Arsenic in Your Water (submitted by Don Gasper)

Yes, it’s in there. The safe level is no more than 10 parts per billion parts water. Astoundingly, the West Virginia Environmental Quality Board suggested to the West Virginia Legislature that it be set at 50. This is in spite of a 1999 National Academy of Science study stating that 50 could cause cancer in 2 out of 100 citizens, and not achieve the US Environmental Protection Agency (EPA) goal and charge of protecting public health.

The EPA and Congress are still debating the arsenic maximum allowable contaminant level. The Bush Administration in March put a hold in a new standard of 10, though this is what is now used by the World Health Organization and the European Union. You can let them know of your concern -- and our state government as well.

Long-term exposures to Arsenic in drinking water even at low concentrations can lead to cancer in the bladder, lung, and prostate, and cardiovascular disease, diabetes, anemia and immunological neurological effects, and reproductive and developmental problems. Arsenic sources are mostly from fossil fuels and some industrial sites.

Mercury -- Deadly Fallout from Burning Coal A new form of sex discrimination? (submitted by Don Gasper)

The West Virginia Health Department in July, 2001, advised young women, particularly pregnant women, to limit their consumption of fish from any West Virginia body of water to no more than one fish meal per week.
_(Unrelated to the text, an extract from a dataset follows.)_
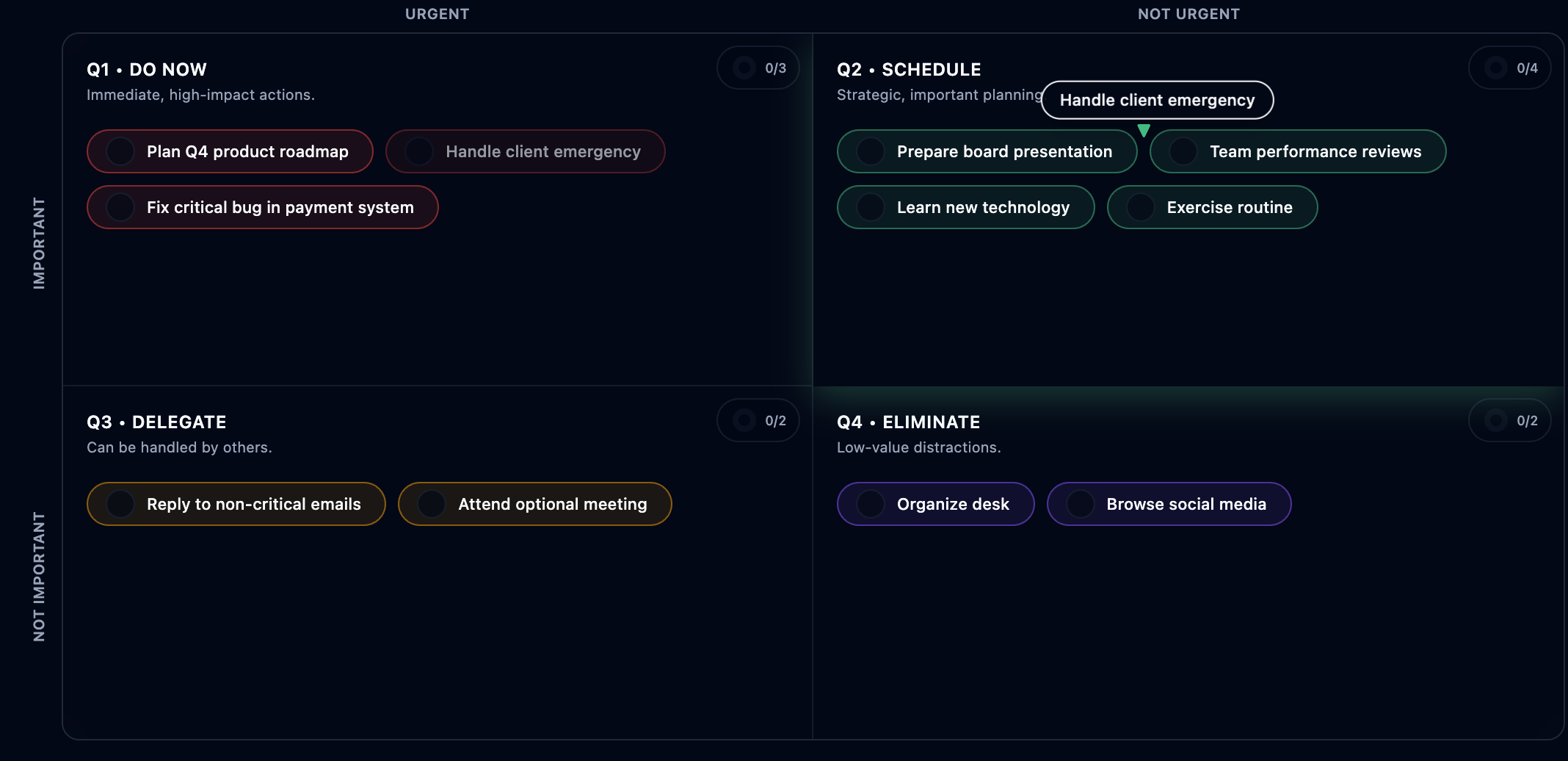1568x761 pixels.
Task: Mark Reply to non-critical emails complete
Action: click(x=120, y=504)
The advisory warns only 2 ounces of cooked fish per child, while adults can consume 6 ounces.

Mercury can effect the central nervous system leading to birth defects, impaired vision, loss of coordination, inability to walk, numbness, slurred speech and damaged hearing.
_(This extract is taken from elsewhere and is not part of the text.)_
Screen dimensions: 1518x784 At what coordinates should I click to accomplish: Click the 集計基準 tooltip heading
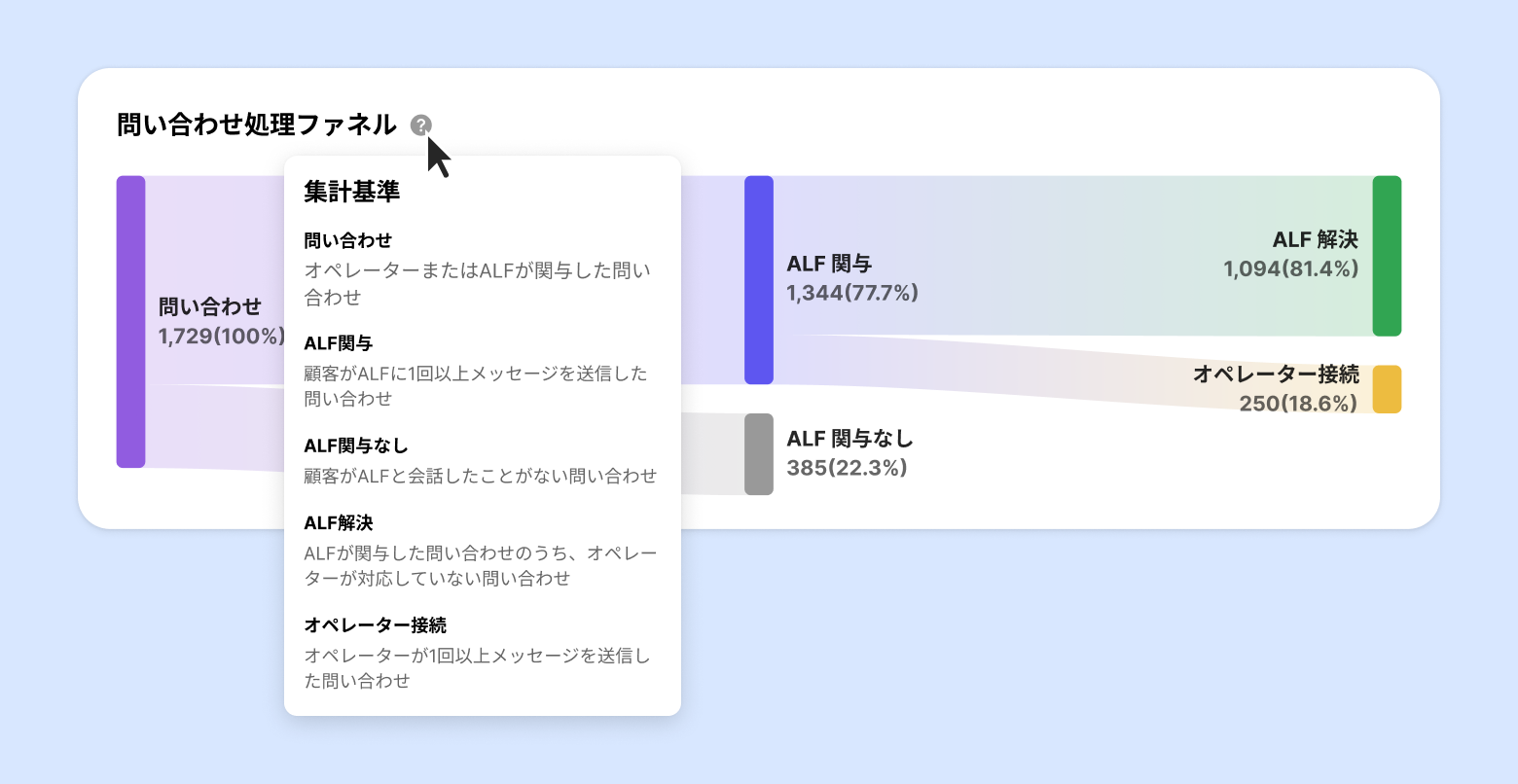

Mercury, like PCBs, can be bio-accumulated in the aquatic food web. So it is most concentrated in the larger aquatic predators that are most commonly eaten. Osprey or eagles or the few terrestrial predators that might eat even these fish continue to accumulate it.

Airborne deposition over the landscape is the major source, and coal-fired power plants account for one-third of all mercury sources nationally. It is even more here as West Virginia is just downwind of 30% of these emissions in the entire US, and our state has been exposed to such deposition for so much longer. It is probable that we in West Virginia have probably been getting two times the amount for twice as long as the Great Lakes and Chesapeake Bay where these great water bodies have been found to be effected – and fish consumption advisories now exist.

A clean-up here would reduce their problems as well. It clearly is needed to preserve our health. The Federal Government (the Environmental Protection Agency and Congress) is now considering legislation and rules on mercury. It might be important that you promptly voice your concerns. We should not have to live under this cloud of mercury contamination which falls everywhere.

Mountain Lions on The Eastern Forest

Wildlife Agencies say there are none. There is a group that keeps track of reported sightings. They are convinced a few are out there – when reports are clustered in time and space. Since 1983, "Outdoor Life" notes, there have been more than 5,000 reported sightings. Last year there were 65 in Pennsylvania, 49 in New York, 23 in Maryland, 19 in West Virginia, 15 in New Jersey and 10 in Massachusetts. In Canada they reported 16 from Ontario, Quebec and New Brunswick.